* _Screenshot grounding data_
--- START ---
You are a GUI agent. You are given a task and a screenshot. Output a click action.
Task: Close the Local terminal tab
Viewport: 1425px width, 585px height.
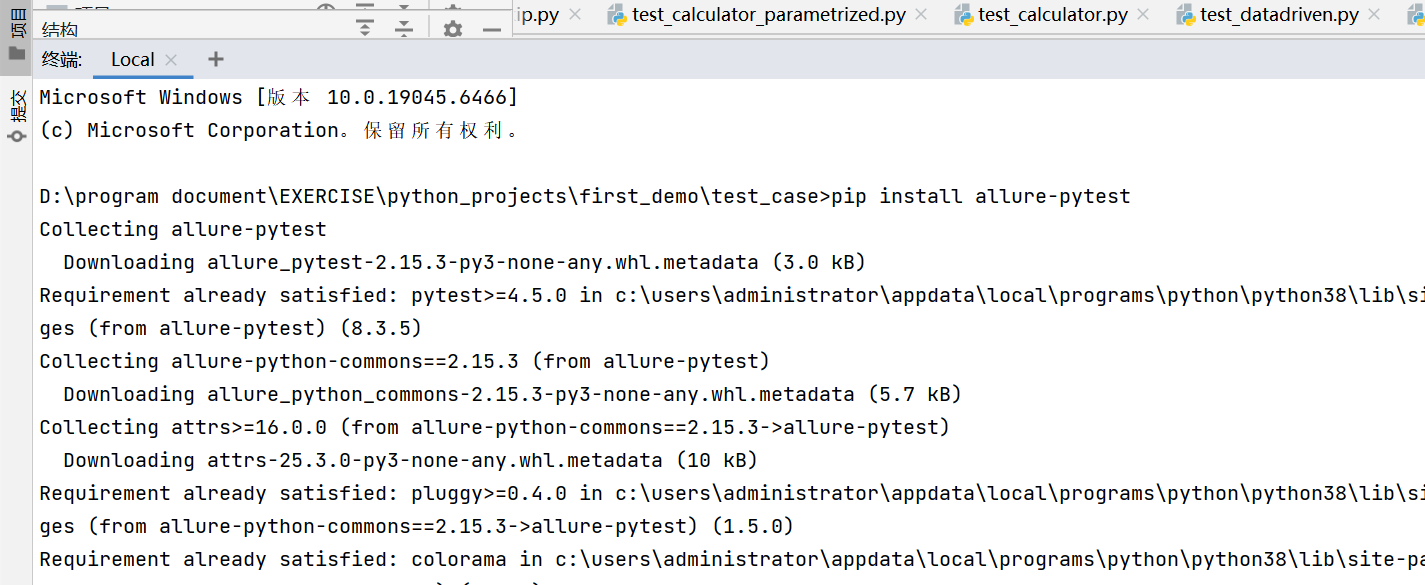[x=171, y=60]
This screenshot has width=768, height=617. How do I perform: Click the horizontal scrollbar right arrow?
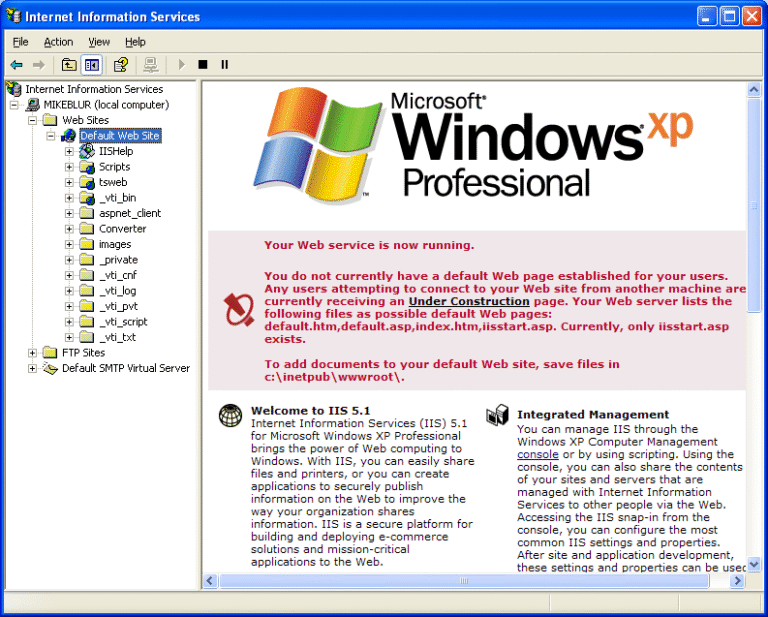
--- END ---
* _Exercise prompt_
Once the pictures are set aside, repeat the remaining data word for word.

* _Result for this task_
You are a GUI agent. You are given a task and a screenshot. Output a click action.
Task: Close the Local terminal tab
Viewport: 1425px width, 585px height.
[x=171, y=60]
This screenshot has width=768, height=617. How do I perform: Click the horizontal scrollbar right arrow?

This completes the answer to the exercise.